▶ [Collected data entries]
########
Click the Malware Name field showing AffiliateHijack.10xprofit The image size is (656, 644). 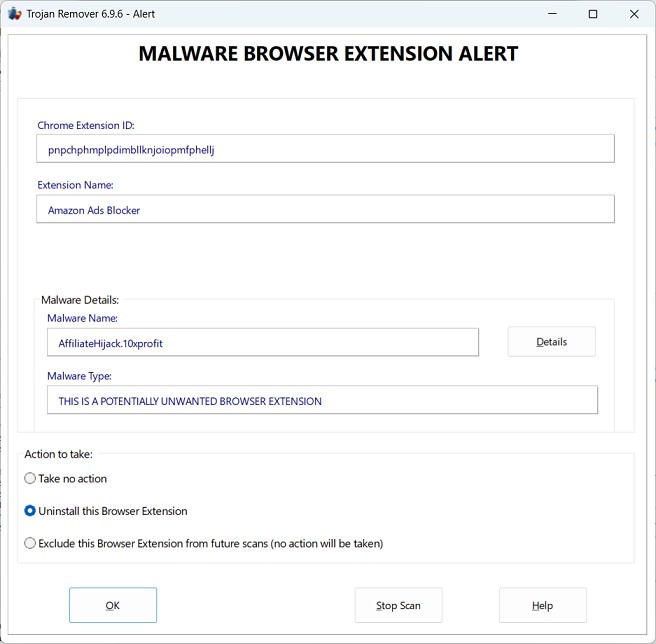click(262, 342)
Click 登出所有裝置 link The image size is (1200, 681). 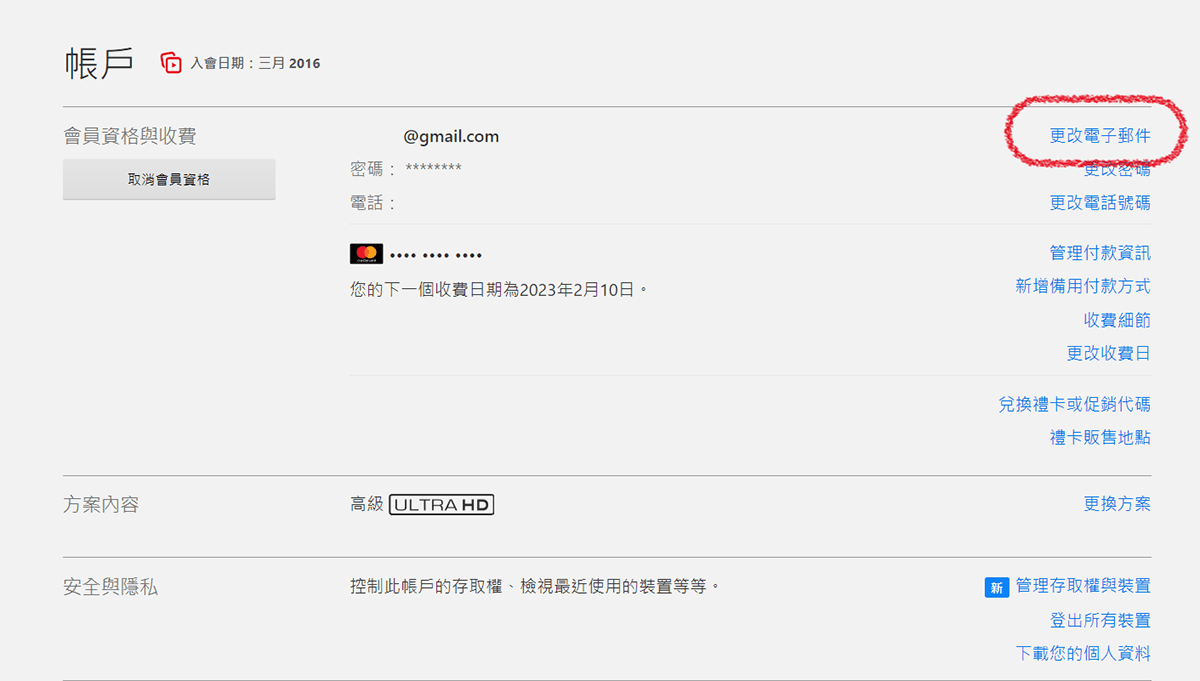(1100, 620)
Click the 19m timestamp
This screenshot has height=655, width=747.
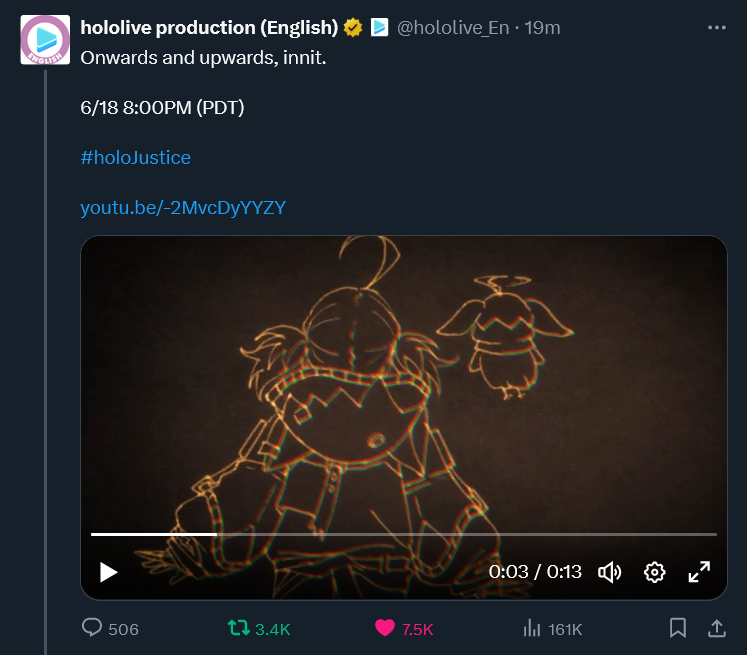[x=542, y=28]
########
▶ [Exercise]
Restate, word for word and without pictures, the lines from the line containing "Click the 19m timestamp" to the last line of the records above.

▶ [Response]
Click the 19m timestamp
This screenshot has height=655, width=747.
[x=542, y=28]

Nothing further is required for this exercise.